## Data
==============================
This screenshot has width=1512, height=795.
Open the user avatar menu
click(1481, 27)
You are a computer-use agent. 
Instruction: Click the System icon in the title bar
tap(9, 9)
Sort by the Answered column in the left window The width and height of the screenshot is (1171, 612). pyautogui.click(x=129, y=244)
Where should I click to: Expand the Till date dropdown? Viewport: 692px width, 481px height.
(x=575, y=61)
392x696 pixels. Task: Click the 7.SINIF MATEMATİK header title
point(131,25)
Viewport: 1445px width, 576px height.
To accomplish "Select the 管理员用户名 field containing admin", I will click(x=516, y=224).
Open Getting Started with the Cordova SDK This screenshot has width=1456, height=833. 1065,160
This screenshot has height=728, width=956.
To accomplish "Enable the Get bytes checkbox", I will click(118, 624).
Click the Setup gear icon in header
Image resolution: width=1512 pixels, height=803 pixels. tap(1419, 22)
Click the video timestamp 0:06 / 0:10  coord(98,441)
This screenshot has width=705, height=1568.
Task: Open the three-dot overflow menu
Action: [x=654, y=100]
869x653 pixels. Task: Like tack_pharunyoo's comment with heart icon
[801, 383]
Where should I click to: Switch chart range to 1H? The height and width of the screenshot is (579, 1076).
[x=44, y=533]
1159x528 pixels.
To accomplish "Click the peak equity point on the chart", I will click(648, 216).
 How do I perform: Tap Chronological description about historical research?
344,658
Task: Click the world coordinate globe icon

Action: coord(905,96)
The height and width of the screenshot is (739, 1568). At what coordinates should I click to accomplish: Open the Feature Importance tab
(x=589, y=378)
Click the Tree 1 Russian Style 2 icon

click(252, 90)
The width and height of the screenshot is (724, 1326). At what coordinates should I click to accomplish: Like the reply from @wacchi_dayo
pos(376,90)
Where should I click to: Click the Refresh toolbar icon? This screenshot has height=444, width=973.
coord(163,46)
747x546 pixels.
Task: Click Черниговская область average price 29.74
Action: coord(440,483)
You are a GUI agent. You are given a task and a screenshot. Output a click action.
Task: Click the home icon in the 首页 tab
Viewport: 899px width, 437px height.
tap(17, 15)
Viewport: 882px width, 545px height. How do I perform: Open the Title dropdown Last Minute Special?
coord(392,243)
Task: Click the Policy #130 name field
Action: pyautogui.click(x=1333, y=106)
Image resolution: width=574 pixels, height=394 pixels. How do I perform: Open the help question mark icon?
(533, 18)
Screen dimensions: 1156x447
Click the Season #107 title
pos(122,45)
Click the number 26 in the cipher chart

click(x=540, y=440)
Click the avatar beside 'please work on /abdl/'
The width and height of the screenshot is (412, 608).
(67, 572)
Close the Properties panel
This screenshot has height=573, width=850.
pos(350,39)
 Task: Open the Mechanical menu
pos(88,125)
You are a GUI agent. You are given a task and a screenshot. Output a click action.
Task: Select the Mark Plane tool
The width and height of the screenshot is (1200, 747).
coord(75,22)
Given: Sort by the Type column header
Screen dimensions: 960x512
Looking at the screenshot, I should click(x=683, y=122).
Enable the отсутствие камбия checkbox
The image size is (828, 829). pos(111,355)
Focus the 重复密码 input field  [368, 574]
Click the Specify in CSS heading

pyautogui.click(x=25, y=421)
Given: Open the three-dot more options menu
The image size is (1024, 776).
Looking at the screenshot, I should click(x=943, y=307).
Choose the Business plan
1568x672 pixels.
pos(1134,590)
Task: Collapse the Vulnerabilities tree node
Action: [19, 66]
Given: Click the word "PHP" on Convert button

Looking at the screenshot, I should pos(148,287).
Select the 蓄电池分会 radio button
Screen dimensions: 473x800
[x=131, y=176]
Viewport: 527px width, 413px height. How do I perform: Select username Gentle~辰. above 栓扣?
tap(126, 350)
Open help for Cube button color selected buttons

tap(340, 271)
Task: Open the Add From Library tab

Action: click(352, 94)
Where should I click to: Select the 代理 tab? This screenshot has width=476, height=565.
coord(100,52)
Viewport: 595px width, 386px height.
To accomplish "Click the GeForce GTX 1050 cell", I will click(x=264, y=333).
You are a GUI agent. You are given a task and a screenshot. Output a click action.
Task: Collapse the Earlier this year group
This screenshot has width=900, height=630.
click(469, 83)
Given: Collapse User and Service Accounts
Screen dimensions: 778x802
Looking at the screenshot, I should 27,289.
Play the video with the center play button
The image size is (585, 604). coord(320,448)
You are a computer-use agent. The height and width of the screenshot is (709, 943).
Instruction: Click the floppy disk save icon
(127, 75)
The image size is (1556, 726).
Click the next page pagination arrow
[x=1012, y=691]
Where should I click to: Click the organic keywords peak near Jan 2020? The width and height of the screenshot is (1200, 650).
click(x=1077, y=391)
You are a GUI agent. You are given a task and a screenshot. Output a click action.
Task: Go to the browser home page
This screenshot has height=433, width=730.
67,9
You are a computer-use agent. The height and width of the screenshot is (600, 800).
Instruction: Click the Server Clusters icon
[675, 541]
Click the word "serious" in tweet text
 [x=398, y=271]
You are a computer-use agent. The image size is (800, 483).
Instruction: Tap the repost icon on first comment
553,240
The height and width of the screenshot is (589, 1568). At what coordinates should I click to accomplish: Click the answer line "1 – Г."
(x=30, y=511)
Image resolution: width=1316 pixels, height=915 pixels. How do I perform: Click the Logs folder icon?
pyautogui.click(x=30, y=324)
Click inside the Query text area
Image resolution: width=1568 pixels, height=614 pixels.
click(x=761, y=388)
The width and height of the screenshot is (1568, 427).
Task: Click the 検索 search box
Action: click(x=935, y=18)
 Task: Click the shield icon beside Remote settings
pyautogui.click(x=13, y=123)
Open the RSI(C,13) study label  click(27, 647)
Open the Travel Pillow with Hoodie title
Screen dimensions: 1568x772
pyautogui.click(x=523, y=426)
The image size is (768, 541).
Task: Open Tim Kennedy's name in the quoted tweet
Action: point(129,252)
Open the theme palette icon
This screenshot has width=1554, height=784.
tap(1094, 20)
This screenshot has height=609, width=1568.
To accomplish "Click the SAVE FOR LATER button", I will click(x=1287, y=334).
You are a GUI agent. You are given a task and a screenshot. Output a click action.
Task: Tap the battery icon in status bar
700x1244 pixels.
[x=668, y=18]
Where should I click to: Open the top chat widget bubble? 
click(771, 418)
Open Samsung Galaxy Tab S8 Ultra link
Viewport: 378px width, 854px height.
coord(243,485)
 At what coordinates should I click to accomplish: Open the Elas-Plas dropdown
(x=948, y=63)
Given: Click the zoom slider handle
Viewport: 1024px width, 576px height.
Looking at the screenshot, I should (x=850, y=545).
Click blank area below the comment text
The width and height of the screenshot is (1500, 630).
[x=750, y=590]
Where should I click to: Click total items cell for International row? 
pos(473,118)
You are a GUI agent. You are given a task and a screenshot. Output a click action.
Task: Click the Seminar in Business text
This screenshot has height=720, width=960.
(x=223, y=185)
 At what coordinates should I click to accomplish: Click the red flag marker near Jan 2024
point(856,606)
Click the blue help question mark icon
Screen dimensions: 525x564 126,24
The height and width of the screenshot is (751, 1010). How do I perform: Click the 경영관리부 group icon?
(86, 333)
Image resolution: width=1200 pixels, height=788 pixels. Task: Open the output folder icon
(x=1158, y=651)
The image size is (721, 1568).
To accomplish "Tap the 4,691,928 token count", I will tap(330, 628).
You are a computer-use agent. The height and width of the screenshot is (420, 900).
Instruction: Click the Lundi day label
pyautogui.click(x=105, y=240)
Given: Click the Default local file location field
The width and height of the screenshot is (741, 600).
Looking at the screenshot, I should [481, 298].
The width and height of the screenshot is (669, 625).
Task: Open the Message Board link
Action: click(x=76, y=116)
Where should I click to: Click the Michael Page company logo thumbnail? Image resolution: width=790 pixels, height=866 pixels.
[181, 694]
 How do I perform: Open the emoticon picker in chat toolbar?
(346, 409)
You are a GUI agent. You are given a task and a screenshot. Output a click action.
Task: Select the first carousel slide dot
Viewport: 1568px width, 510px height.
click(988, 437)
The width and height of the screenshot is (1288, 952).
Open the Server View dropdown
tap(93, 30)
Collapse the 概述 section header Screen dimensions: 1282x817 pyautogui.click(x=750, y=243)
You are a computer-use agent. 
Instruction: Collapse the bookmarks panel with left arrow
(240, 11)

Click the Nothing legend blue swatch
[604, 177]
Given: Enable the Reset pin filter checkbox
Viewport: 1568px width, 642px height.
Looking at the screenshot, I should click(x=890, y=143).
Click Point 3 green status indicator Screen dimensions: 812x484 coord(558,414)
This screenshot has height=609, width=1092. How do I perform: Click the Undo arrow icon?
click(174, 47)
==============================
## What the task requires
Emit verbatim the lines running from the one with "Given: Enable the Reset pin filter checkbox" through the last line of the data, both endpoints inclusive.

## Result below
Given: Enable the Reset pin filter checkbox
Viewport: 1568px width, 642px height.
Looking at the screenshot, I should click(x=890, y=143).
Click Point 3 green status indicator Screen dimensions: 812x484 coord(558,414)
This screenshot has height=609, width=1092. How do I perform: Click the Undo arrow icon?
click(174, 47)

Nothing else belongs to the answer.